The student newspaper published an editorial Thursday, calling the most recent revelation “shocking, disappointing and disheartening.” The Harvard Crimson writes:
Hammonds not only authorized the second round of searches without necessary permission of the Dean of the Faculty of Arts and Sciences Michael D. Smith but also made a false statement to the press in which she and Smith said no additional searches had taken place.
The administration has been working to rebuild the trust of the community. Harvard President Drew Faust has asked Law School Professor David Barron to chair a task force that would be responsible for recommending guidelines about email privacy. She has also appointed an independent counsel to investigate the searches. But, a “roadblock” remains, according to the students, and that roadblock is Hammonds.

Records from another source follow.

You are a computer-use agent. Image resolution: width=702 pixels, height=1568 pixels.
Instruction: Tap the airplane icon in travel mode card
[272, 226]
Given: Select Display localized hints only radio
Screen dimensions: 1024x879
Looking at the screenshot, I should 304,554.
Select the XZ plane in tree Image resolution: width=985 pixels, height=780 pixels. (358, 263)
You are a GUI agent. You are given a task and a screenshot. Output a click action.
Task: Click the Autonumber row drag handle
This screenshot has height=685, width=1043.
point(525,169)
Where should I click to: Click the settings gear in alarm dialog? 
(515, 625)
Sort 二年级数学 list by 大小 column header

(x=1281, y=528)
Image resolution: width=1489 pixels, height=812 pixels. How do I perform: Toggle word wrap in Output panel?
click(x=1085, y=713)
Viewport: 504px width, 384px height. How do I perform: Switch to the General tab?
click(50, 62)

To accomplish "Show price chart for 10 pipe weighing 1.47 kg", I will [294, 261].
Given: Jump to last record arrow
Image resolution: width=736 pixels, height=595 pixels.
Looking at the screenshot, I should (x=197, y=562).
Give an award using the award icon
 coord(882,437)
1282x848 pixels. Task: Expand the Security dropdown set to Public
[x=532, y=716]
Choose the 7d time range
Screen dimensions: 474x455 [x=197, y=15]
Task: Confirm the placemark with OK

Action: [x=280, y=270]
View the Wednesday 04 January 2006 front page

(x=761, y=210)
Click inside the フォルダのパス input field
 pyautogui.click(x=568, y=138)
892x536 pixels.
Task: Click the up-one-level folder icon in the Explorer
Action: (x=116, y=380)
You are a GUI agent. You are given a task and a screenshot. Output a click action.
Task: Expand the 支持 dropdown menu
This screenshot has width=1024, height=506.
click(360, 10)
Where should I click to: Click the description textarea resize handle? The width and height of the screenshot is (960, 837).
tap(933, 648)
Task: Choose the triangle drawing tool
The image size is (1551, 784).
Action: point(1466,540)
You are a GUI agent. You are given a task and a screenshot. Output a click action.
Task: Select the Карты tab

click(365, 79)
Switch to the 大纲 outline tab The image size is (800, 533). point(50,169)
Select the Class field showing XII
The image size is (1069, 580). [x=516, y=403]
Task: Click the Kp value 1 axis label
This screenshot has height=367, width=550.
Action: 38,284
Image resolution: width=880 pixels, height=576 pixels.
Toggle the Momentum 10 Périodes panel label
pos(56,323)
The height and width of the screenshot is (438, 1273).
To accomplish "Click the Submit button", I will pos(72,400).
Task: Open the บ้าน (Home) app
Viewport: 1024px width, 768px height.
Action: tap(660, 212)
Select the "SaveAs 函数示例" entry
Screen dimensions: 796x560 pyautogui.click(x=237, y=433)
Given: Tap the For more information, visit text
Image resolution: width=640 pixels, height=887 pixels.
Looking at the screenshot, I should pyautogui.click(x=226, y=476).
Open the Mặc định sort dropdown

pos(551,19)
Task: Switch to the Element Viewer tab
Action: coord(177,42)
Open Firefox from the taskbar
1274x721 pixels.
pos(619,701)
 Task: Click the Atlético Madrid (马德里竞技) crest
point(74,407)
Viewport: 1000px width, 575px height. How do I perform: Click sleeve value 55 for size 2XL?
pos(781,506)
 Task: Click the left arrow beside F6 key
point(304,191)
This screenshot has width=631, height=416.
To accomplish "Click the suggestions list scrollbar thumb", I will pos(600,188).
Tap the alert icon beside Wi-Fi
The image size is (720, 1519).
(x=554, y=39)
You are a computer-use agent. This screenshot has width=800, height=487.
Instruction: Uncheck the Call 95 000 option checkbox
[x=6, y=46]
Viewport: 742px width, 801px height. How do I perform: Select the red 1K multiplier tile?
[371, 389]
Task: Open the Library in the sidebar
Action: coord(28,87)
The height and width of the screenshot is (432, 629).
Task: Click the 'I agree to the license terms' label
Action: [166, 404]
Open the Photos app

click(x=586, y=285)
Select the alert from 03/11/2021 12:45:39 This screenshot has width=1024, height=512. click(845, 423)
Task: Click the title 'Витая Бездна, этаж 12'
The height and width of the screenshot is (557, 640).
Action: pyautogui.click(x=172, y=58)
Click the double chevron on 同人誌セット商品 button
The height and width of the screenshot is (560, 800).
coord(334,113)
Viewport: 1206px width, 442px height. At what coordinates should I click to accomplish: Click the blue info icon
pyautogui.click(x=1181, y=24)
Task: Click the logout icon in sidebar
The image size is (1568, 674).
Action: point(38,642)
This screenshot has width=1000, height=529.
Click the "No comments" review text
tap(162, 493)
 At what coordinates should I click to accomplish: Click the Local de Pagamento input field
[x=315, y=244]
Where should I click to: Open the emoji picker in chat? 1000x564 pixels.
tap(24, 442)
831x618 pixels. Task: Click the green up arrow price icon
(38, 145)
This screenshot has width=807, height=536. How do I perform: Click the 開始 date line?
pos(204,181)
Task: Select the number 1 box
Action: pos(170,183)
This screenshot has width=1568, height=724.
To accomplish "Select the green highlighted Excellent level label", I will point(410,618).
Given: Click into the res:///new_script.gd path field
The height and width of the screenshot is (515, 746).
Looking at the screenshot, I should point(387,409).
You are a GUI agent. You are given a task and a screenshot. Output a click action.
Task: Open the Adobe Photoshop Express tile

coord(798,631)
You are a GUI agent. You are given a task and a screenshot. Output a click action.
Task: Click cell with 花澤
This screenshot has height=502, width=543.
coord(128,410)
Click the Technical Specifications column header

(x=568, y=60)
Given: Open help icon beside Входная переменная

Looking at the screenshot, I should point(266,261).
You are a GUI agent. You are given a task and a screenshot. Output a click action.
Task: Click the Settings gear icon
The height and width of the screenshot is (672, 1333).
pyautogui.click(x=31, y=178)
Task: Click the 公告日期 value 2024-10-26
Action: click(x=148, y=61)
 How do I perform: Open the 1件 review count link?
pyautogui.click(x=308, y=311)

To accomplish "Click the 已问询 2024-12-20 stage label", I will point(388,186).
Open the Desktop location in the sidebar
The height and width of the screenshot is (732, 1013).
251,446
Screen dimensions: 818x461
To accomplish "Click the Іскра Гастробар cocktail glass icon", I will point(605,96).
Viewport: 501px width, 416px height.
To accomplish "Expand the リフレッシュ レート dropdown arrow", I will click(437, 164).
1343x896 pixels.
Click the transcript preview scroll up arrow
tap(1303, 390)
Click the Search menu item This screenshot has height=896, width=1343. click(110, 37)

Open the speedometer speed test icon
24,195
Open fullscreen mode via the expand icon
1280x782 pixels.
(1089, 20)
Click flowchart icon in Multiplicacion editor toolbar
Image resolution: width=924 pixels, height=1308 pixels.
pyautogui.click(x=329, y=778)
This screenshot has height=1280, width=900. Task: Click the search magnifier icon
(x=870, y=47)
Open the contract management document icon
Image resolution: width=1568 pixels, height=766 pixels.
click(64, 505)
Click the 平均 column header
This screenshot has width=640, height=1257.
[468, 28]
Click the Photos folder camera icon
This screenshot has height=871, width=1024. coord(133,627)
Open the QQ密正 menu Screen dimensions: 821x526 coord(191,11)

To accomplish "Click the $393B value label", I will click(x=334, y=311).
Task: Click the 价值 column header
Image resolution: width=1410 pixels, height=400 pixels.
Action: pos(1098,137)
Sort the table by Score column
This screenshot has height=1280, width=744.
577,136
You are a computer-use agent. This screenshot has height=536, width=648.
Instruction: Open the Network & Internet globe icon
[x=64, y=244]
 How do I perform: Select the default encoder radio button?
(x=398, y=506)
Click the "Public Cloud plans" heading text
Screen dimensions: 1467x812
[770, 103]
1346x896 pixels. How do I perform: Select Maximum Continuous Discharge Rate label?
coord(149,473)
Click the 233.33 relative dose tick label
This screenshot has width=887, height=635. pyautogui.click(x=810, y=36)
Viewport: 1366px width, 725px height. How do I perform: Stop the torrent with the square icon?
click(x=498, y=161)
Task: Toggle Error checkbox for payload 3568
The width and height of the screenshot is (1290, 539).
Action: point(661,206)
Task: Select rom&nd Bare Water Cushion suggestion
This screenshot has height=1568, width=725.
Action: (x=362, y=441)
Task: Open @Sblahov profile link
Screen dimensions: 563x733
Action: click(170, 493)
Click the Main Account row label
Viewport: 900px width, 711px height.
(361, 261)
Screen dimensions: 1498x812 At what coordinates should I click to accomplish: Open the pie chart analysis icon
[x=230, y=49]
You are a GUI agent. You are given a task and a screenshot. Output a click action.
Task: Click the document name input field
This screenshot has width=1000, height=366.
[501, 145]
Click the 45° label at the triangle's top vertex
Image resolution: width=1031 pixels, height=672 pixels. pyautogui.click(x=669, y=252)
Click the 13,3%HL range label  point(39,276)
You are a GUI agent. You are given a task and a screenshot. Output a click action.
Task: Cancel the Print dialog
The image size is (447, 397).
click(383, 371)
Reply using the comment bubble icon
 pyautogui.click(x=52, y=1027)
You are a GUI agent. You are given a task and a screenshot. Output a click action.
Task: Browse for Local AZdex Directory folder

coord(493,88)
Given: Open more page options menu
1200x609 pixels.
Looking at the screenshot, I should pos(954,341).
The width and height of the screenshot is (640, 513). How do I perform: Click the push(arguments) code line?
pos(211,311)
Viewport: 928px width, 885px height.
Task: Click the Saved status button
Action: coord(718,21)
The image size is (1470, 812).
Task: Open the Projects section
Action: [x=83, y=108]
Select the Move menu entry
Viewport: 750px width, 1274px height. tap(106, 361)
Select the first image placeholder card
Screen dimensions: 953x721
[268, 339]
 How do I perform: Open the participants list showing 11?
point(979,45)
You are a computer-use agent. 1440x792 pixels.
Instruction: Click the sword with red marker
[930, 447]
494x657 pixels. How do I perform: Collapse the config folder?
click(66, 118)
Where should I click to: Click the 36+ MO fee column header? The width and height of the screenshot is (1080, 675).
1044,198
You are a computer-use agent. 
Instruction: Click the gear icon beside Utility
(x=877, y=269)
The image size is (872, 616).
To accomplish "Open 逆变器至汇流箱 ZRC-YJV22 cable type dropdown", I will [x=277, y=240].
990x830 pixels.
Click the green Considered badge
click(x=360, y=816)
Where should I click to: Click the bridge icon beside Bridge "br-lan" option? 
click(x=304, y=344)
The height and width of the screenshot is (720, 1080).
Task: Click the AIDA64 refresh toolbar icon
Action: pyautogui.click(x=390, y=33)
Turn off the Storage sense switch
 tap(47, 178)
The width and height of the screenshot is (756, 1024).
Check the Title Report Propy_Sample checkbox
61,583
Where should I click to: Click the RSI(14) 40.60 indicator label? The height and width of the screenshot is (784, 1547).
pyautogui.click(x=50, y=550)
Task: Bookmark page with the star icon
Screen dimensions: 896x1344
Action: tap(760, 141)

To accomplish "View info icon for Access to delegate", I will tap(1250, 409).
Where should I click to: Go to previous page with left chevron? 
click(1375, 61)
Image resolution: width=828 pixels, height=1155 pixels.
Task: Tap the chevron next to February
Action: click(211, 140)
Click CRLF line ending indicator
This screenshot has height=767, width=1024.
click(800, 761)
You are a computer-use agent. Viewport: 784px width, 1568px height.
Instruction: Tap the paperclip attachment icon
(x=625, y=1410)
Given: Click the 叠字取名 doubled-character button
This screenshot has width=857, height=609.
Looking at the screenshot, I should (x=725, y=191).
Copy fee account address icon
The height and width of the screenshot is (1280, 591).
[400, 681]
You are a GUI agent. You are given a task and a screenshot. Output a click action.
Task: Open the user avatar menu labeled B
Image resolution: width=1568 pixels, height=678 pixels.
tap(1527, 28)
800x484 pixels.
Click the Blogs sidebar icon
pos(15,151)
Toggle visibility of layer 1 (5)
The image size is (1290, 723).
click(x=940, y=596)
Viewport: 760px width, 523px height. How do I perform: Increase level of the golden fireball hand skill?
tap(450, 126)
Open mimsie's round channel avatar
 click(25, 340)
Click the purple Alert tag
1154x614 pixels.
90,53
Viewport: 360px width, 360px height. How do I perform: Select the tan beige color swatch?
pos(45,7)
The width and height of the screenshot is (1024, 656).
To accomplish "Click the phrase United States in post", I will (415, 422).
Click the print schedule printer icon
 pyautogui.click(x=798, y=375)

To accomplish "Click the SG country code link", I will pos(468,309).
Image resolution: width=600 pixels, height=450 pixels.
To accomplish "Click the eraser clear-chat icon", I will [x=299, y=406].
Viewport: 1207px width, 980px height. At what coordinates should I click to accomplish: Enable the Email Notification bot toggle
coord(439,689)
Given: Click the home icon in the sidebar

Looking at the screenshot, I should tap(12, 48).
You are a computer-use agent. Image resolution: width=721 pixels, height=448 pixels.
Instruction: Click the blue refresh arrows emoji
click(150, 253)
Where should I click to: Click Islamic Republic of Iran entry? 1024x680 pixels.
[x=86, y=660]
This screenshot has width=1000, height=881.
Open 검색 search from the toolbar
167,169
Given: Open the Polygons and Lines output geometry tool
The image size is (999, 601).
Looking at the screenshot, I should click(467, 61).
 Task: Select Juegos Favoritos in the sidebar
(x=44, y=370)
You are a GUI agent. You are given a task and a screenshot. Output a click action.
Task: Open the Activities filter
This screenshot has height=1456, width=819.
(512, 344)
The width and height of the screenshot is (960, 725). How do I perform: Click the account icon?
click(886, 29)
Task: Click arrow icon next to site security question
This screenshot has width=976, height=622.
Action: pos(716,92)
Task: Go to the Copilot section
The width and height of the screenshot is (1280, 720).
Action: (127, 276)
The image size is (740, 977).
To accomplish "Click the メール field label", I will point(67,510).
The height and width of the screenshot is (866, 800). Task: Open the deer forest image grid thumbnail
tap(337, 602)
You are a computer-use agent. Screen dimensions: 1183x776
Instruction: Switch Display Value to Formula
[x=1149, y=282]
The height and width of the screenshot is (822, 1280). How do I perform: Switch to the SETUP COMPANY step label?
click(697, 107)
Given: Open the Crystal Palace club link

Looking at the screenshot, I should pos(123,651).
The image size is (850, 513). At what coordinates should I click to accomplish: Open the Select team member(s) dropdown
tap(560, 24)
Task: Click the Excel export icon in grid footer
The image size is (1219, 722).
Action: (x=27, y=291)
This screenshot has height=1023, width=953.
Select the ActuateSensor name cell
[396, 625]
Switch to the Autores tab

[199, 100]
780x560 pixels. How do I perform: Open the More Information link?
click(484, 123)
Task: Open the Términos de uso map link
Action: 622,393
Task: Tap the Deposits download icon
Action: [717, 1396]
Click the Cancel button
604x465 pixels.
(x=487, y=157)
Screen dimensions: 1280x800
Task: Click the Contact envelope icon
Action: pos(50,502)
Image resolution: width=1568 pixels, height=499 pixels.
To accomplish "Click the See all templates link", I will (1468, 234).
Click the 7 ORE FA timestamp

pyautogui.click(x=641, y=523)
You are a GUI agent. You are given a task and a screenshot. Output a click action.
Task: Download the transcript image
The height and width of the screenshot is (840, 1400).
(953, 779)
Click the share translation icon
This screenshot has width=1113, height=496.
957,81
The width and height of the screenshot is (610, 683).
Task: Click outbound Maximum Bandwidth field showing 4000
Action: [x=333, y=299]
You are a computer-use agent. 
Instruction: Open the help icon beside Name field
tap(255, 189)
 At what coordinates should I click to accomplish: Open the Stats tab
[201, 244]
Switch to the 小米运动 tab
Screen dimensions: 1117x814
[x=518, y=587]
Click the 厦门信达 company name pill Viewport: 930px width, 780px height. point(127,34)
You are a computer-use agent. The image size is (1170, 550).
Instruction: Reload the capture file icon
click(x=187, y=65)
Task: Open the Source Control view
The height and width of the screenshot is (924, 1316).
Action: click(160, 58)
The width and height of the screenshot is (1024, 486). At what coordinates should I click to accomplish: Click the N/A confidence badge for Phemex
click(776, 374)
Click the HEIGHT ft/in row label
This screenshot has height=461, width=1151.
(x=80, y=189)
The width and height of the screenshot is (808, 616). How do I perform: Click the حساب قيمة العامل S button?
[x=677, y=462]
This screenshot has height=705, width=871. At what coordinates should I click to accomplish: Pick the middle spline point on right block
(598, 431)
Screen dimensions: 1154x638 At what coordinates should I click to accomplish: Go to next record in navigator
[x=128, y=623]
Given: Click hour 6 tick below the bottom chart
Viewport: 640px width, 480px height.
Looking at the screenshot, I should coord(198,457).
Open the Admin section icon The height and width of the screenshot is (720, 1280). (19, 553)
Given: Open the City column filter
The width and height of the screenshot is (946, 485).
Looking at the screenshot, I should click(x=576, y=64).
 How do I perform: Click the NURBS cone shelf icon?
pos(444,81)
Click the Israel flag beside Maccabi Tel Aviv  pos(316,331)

Although they commended Hammonds for apologizing and being well-intentioned, the Harvard Crimson claims “it must be clear to every member of this community that actions have consequences”–as was taught to the students implicated in the cheating scandal. The staff writes:
The manner in which these searches were conducted damages Harvard as an institution and as a community. Harvard should be associated with great research, talented professors, and the highest level of academic excellence. Instead, these new revelations keep the focus on the cheating scandal and its regrettable aftermath. Although only a handful of people’s accounts were searched, the nature of the searches and the failure to adhere to policy damages all of us. Students and faculty must have confidence in their administrators, and in the case of Hammonds, we do not.
The community started chiming in, in the comments section, pointing to Andy Samberg’s Class Day Speech from last year, in which he jokingly called Hammonds a liar. Others spoke up for Hammonds, saying, “There really is no violation of trust involved.”
Hammonds said she conducted the search out of concern the names of students implicated in the cheating scandal would be revealed. That said, commenters have commended Hammonds for keeping students’ privacy safe and never denying allegations. Hammonds, Smith and Faust all acknowledged earlier this week the searches had been “mishandled.”
Should Hammonds be forced to resign? No. Although the situation was, indeed, mishandled, comparing her actions to that of students is extreme. She was taking precautionary measures; the students were cheating on a take-home exam. As Jon Stewart humorously said it best: “Is this Harvard or the University of Phoenix? They can use the Internet, and they still cheated off each other.”
Perhaps my mind will change following the investigation but, for now, Harvard should be able to rebuild the community’s trust–with Hammonds.